Com a decisão, o colegiado rejeitou pedidos apresentados por meio de habeas corpus em favor de profissionais da área de engenharia que atuavam na gestão de segurança e na consultoria de risco da barragem.
Atualmente, o processo criminal envolve 17 réus: 15 pessoas físicas e duas empresas — a Vale S.A. e a TÜV SÜD, multinacional alemã de serviços.
Os investigados respondem por 270 crimes de homicídio qualificado, além de acusações relacionadas a crimes contra a fauna, a flora e por poluição. Já as empresas são processadas por crimes ambientais.
Por que a defesa pediu o encerramento do processo?
As defesas argumentaram que a acusação não teria fundamento, citando um laudo técnico posterior que teria apontado uma perfuração específica como causa do rompimento da estrutura, e não falhas de monitoramento inicialmente indicadas pelo Ministério Público.
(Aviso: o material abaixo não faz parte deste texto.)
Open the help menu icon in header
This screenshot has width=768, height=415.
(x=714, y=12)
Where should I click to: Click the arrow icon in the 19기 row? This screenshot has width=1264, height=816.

Durante o julgamento, a procuradora regional da República Jaqueline Ana Buffon defendeu que o encerramento antecipado da ação impediria uma análise completa do caso.
O tribunal acompanhou esse entendimento e destacou que divergências entre laudos periciais devem ser discutidas ao longo do processo, especialmente durante as audiências com especialistas e testemunhas — e não decididas de forma sumária em um habeas corpus.
Próximos passos
A ação penal está atualmente na fase de instrução processual, etapa em que são colhidos depoimentos e analisadas provas.
Estão previstas 76 audiências até maio de 2027 para ouvir todos os envolvidos. Ao final dessa fase, a Justiça decidirá se os acusados serão encaminhados para julgamento pelo Tribunal do Júri.
Desastre de Brumadinho

Brumadinho ainda carrega as marcas do maior desastre ambiental recente do Brasil. Em 25 de janeiro de 2019, a barragem da Mina do Córrego do Feijão, da Vale, se rompeu e lançou mais de 12 milhões de metros cúbicos de rejeitos sobre comunidades, instalações da empresa e o leito do Rio Paraopeba. A tragédia resultou na morte de 272 pessoas, entre funcionários da mineradora e moradores da região.